Sabah gözümüzü açar açmaz telefona bakıyoruz. Gündemi kaçırmamak, mesajları yanıtlamak, bir şeyleri hemen bilmek… Kahvaltı bile hızlı: ya yürürken ya ekrana bakarken atıştırılıyor. Sokaklar aceleyle dolu, caddelerde bir telaş, kafelerde bile sohbetler zamana karşı yarışıyor. Herkes bir şeylere yetişmeye çalışıyor ama kimse nereye gittiğini tam olarak bilmiyor. Peki, bu koşuşturmanın ortasında, yavaş yaşamak mümkün mü?

Yavaşlık, artık neredeyse bir ayrıcalık gibi. Hatta kimi zaman bir “ayıp” gibi görülüyor. Durmak tembellik, beklemek zaman kaybı, sakinlik ise geri kalmışlık sayılıyor. Oysa yavaşlık sadece eylemin hızıyla değil, onun içindeki bilinçle ilgilidir. Bir yemeği tadını alarak yemek, bir yürüyüşte yolu izlemek, biriyle konuşurken sadece dinlemek… Bunların hepsi yavaşlamaktır. Ve belki de hayata en çok o zaman temas ederiz.
Bir çocuğun anlattığı bir hikâyeyi kesmeden dinlemek, kahveyi telaşsızca yudumlamak, gün batımını oturup izlemek… Bunlar gündelik hayatta hep “sonra yaparız” dediğimiz, ama aslında özünü kaçırdığımız anlar. Oysa yavaşlamak, bu “sonraya bırakılanlar”a bugünden yer açmaktır.

Yavaş yaşamak; üretmemek, çalışmamak ya da vazgeçmek değildir. Bilakis, seçerek yaşamak, sindirerek ilerlemek, fark ederek hareket etmektir. Fakat bu, günümüz dünyasında büyük cesaret ister. Çünkü çevre sürekli hız pompalıyor. “Daha çok yap, daha hızlı ol, daha fazla göster!” Zihin bu hızda yoruluyor, kalp yetişemiyor, ruh geride kalıyor.

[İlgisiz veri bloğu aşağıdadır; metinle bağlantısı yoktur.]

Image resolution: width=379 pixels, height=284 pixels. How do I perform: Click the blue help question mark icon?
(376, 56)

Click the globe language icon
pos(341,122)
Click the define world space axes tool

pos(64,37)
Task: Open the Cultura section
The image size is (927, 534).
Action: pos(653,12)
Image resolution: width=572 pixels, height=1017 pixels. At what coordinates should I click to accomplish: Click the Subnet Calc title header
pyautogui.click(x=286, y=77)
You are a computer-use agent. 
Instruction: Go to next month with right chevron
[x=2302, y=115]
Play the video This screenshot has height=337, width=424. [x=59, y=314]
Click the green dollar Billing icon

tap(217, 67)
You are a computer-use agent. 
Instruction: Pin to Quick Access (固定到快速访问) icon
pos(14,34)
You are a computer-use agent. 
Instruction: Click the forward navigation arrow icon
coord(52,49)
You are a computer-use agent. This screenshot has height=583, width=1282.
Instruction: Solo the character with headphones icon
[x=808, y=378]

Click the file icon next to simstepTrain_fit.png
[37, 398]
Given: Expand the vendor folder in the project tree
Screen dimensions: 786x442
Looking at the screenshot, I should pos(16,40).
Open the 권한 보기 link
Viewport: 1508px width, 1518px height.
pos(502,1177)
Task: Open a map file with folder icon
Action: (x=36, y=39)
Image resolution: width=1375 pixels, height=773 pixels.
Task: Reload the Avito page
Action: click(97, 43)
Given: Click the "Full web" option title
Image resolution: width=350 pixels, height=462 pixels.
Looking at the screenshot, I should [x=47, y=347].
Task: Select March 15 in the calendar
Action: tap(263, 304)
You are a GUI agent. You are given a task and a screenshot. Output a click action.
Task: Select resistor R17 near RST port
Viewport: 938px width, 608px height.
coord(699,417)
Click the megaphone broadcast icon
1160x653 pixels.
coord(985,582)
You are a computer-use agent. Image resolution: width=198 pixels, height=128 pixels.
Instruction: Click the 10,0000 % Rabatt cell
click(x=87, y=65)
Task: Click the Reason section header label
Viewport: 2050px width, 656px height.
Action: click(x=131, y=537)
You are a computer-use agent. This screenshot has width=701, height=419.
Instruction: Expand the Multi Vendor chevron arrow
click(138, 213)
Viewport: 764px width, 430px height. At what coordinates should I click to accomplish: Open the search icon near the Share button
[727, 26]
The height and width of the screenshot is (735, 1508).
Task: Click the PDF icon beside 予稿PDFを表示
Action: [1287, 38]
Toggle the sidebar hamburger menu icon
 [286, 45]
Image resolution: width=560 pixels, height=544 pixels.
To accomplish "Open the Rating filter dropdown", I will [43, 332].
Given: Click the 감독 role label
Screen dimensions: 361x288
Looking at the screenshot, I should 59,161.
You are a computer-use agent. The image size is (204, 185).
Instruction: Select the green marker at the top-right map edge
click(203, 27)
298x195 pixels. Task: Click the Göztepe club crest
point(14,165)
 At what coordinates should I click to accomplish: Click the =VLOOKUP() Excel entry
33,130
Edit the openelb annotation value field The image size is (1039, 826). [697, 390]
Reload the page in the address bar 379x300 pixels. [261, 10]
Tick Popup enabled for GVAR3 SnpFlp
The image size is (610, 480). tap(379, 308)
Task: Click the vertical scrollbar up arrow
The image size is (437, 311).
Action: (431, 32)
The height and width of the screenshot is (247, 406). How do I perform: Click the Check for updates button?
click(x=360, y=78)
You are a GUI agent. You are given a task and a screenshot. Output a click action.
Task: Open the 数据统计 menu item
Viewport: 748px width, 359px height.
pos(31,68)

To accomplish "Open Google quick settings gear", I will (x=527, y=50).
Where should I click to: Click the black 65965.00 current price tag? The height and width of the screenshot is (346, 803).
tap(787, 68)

Sosyal medya bile hızın dayatıldığı bir arena. 15 saniyelik videolar, 24 saatlik hikâyeler, anlık tepkiler… Hızlı içerikler, hızlı tepkiler ve hızlı tükenişler… Bu döngüye kapılan bir genç, bir içerik üreticisi, bir çalışan ya da bir öğrenci kendini sürekli “yetişmek zorunda” hissediyor. Oysa belki de en ihtiyaç duyduğumuz şey, hiçbir yere yetişmemek.

Yavaş yaşamın mümkün olup olmadığı sorusu, aslında neyi göze alabileceğimizle ilgilidir. Daha az paylaşmayı, daha az görünür olmayı, daha az ‘anlık’ tüketmeyi kabul edebiliyor muyuz? Gerçek anlara, gerçek hislere yer açabiliyor muyuz? Yoksa “hızlı olan değerlidir” ezberine mahkûm muyuz?

İtalya’daki “Cittaslow” (Yavaş Şehir) hareketi bu soruya evrensel bir yanıt niteliğinde. Trafiği az, gürültüsü düşük, üretimi yerel olan kasabalar... İnsanların gün boyunca birbirine vakit ayırdığı, yemeklerin hızlıca değil özenle hazırlandığı, dostlukların algoritmalardan değil samimiyetten beslendiği yerler… Bu şehirler, yavaşlığın sadece mümkün değil, yaşanabilir olduğunu da gösteriyor.

Belki herkesin hayatında küçük bir yavaşlık alanı olmalı: Bildirimleri kapatılmış bir saat, yürüyerek gidilen bir mesafe, sessizce içilen bir kahve, amaçsız bir pazar sabahı… Çünkü hız çoğu zaman geçip gider, ama yavaşlık iz bırakır.
Cevap evet: Yavaş yaşamak mümkün. Ama önce durmaya cesaret etmek gerek. Sonra bakmaya, dinlemeye ve hissetmeye… Çünkü hayat, en çok yavaşladığımızda anlaşılır.